Die Regelungen zu Leihmutterschaft sind in den europäischen Staaten sehr unterschiedlich: In Deutschland ist Leihmutterschaft vollständig verboten, aber es gibt Erwägungen, bestimmte Formen davon zu legalisieren. In anderen EU-Ländern wie Belgien oder den Niederlanden ist „altruistische Leihmutterschaft“ erlaubt. In manchen Ländern mit Beitritts- oder Bewerberstatus, wie der Ukraine und Georgien, ist Leihmutterschaft auch in bestimmten kommerziellen Formen erlaubt. 
 

Von Zwangsverheiratung spricht man, wenn eine Eheschließung gegen den Willen einer oder beider heiratenden Personen stattfindet. Mit der Reform der EU-Menschenhandelsrichtlinie wurde Zwangsverheiratung als Form von Menschenhandel anerkannt.

Zwangsverheiratung ist in Deutschland bereits vom Strafrecht gem. § 237 Abs. 1 StGB erfasst. Der Tatbestand wird aber bislang eher unter dem Aspekt der Nötigung zur Eheschließung behandelt und nicht als eine Form von Ausbeutung. Nicht jede Zwangsheirat ist automatisch Menschenhandel. Die deutsche Gesetzgebung muss noch festlegen, unter welchen Voraussetzungen Zwangsheirat zu Menschenhandel wird und in der Praxis muss sich noch zeigen, wie Straftatbestände aus dieser Form von Menschenhandel nachgewiesen werden können.
 

Wenn eine Adoption vorbei an staatlichen Stellen und stattdessen über unseriöse Vermittlungsagenturen oder private Kontakte stattfindet, ist es eine illegale Adoption. Eine Ausbeutung der Adoption liegt dann vor, wenn eine Person mit Gewalt, Drohung oder Täuschung dazu gebracht werden soll, das eigene Kind illegal abzugeben, wodurch Täter*innen einen finanziellen Vorteil erhalten (wollen).
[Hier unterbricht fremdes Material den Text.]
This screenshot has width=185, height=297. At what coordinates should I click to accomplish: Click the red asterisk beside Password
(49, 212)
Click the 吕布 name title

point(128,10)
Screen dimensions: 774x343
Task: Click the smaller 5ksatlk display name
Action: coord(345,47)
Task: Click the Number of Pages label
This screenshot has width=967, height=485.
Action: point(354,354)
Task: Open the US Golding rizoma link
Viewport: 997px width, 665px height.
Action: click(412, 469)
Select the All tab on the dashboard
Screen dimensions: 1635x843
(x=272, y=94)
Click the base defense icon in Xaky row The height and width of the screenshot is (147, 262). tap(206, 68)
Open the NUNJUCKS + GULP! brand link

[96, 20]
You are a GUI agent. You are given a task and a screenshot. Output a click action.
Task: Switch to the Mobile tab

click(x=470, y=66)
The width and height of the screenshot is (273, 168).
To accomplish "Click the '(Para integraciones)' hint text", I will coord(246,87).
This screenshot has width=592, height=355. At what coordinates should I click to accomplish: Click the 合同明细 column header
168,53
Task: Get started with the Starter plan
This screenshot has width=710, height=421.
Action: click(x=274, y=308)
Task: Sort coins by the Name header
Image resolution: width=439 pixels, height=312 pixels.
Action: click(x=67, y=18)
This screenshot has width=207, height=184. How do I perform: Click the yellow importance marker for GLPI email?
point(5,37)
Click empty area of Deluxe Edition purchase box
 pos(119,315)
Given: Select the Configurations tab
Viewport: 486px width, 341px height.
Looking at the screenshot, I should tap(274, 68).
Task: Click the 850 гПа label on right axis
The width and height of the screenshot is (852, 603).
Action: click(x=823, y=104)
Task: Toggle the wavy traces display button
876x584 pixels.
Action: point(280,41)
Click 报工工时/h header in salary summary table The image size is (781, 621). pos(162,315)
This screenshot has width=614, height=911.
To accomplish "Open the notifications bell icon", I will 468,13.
Auch illegale Adoption wurde mit der Reform der EU-Menschenhandelsrichtlinie als Form von Menschenhandel aufgenommen. Die deutsche Gesetzgebung muss noch festlegen, unter welchen Voraussetzungen illegale Adoption zu Menschenhandel wird. In der Praxis muss sich noch zeigen, wie Straftatbestände dieser Form des Menschenhandels nachgewiesen werden können.